FaZe Clan, an esports company that aims to monetise the fan bases of some of the biggest pro gamers, streamers, and YouTubers around, went public last year in an unprecedented $US1 billion move everyone talked about and nobody quite understood. It’s been downhill ever since. Investor interest failed to materialise, initial shareholders wanted out, and the stock price plummeted to just under $US1 in January. Following a momentary bump in February, that’s where it’s been now for over 30 days.
That prompted a “Notice of Delisting” from the Nasdaq that gives FaZe Clan an additional 180 days to get its stock price above $US1 for at least 10 consecutive days. Should be easy, right? “The Company intends to monitor the closing bid price of the Common Stock and may, if appropriate, consider implementing available options to regain compliance, though the Company cannot provide assurance that these efforts will be successful,” it wrote in a March 24 filing to investors.
We know that for too long we haven’t been the FaZe we need to be, but we’re working hard towards fixing that.
We hope to have all the OGs sit down together soon, and we don’t want to do that without everyone. We’ll do everything in our power to work this out & not let you down.
— FaZe Clan (@FaZeClan) March 22, 2023
FaZe Clan’s actual esports teams continue to outperform the competition in many games. Its Counter-Strike: Global Offensive players were just awarded the Intel Grand Slam $US1 million bonus over the weekend after placing first at four premier ESL tournaments this season. On the content creator side, however, big names like Nordan “FaZe Rain” Shat have called out the company with vague accusations of selling out and exploiting talent.

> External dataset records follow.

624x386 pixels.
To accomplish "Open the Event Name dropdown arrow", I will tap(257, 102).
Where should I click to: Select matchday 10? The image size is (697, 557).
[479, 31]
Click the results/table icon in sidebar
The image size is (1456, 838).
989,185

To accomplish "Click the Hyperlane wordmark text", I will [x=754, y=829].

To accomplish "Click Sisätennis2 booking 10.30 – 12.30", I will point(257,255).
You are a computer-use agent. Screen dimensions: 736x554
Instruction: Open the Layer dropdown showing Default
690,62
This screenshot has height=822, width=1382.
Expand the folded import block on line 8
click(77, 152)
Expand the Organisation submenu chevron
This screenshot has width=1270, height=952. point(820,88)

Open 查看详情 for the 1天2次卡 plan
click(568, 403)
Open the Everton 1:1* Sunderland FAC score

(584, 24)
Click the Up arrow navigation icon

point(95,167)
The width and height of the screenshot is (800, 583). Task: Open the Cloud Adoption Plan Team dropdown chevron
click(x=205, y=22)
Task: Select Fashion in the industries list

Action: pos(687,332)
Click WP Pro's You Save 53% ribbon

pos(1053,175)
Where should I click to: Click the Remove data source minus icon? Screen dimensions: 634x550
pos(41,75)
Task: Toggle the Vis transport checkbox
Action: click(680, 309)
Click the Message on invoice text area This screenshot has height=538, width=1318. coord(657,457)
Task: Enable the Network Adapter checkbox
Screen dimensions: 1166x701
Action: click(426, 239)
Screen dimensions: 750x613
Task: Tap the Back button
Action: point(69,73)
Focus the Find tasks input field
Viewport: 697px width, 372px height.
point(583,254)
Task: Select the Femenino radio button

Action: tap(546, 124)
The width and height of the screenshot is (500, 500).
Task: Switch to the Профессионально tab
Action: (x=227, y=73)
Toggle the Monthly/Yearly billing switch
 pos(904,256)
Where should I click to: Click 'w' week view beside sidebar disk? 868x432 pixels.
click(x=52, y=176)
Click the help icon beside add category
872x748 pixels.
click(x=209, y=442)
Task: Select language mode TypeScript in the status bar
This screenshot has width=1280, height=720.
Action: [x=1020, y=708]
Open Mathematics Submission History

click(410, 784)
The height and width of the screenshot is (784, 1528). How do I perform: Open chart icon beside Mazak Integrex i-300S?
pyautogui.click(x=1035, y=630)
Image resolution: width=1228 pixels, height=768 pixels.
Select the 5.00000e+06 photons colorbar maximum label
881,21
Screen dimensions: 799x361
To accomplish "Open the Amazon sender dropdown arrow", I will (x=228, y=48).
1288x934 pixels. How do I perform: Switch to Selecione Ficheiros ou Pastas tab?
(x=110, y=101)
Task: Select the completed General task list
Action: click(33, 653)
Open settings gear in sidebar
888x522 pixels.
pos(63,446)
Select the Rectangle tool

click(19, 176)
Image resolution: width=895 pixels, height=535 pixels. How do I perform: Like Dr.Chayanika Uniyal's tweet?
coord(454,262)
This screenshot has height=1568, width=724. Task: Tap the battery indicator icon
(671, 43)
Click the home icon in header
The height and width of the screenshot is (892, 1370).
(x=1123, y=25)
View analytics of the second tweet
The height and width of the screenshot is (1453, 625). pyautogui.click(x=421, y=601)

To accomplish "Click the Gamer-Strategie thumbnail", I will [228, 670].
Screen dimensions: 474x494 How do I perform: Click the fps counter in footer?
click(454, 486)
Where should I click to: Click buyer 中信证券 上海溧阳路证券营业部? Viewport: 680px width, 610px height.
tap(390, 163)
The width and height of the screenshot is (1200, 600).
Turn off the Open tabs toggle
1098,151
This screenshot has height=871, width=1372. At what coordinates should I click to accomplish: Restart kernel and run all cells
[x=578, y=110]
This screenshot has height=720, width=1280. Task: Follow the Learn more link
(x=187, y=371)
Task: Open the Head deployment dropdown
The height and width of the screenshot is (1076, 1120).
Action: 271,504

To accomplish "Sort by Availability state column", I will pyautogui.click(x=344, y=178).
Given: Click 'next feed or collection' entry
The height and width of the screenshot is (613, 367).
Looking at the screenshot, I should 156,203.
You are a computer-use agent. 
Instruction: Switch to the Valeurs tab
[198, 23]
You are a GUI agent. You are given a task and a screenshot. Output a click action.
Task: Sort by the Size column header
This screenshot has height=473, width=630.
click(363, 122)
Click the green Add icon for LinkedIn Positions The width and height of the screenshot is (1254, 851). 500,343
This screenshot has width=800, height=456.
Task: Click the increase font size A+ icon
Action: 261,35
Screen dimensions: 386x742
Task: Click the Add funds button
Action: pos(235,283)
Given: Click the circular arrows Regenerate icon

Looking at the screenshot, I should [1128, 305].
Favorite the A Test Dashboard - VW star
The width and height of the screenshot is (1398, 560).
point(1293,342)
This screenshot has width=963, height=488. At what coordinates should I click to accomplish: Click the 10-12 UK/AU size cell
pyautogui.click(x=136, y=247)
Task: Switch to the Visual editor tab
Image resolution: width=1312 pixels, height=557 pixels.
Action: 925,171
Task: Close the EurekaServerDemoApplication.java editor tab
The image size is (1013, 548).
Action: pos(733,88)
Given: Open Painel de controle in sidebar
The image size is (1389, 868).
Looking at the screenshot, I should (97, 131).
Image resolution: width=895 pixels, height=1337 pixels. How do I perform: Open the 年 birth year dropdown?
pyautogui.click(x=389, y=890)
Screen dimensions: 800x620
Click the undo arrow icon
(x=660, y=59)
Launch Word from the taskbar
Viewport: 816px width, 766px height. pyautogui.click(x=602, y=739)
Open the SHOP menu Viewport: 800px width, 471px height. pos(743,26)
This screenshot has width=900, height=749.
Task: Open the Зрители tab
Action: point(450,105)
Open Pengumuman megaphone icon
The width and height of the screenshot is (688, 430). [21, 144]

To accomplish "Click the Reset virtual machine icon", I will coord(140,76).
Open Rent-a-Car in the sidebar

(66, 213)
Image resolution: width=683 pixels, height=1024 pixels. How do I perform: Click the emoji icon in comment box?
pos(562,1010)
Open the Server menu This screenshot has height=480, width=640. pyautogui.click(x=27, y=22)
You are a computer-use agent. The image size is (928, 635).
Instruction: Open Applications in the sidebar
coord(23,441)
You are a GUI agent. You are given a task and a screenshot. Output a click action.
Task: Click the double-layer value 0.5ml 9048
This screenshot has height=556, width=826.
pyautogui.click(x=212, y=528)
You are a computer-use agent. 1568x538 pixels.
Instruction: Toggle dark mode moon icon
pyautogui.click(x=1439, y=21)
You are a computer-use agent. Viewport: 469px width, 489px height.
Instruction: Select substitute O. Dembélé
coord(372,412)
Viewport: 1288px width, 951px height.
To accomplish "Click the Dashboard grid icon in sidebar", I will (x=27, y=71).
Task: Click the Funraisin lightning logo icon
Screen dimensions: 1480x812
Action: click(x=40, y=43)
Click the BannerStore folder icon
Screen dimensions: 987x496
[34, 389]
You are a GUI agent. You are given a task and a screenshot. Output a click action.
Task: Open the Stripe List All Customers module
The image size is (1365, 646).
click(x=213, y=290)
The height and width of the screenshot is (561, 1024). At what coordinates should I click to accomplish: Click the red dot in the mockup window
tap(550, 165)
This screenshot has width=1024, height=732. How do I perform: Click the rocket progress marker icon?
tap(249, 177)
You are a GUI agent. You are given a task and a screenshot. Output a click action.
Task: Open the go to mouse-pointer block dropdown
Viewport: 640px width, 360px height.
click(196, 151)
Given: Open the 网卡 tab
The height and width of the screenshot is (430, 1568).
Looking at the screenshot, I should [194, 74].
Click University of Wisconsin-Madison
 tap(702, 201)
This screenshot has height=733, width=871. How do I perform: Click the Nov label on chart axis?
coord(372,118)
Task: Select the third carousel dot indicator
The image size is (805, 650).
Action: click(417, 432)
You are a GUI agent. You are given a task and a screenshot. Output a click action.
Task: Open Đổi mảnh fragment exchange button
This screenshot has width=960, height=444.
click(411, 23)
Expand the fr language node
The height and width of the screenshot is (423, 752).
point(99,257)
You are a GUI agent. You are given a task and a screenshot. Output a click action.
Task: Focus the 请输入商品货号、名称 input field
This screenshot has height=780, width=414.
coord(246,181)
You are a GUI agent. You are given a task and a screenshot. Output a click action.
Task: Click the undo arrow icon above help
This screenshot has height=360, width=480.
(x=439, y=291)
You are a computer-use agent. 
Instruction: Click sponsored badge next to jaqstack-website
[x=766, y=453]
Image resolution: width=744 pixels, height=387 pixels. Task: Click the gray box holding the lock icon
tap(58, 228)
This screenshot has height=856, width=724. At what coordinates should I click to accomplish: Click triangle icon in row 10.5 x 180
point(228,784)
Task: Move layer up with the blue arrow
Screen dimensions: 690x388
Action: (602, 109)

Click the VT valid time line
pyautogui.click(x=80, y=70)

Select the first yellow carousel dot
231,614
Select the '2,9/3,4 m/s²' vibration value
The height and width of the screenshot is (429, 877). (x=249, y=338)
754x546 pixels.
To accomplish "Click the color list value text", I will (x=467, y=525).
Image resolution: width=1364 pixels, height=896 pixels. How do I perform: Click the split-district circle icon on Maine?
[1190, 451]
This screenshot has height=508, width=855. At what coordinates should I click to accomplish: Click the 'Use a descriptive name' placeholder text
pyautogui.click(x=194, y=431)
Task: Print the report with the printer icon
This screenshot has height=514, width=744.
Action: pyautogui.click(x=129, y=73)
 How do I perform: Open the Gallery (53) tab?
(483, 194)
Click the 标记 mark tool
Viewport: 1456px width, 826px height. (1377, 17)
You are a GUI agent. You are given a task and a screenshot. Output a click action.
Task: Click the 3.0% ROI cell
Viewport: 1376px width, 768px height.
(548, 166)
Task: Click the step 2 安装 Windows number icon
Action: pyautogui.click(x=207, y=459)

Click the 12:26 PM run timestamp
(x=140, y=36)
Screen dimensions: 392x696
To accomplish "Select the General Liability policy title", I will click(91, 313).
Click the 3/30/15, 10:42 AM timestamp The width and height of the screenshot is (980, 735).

Still, a brewing backlash among fans and FaZe Clan members was enough to prompt an equally vague promise from the company to do better. “We know that for too long we haven’t been the FaZe we need to be, but we’re working hard towards fixing that,” the company tweeted last week.
It’s not clear what that fix might be, but finding enough money to take the company private again could be a big first step. A report by Sports Business Journal last week suggested sources within the company were attempting to do exactly that. FaZe Clan’s stock price has since doubled from $US0.40 a share to $US0.80 on the news that it might end up delisting itself before the Nasdaq can.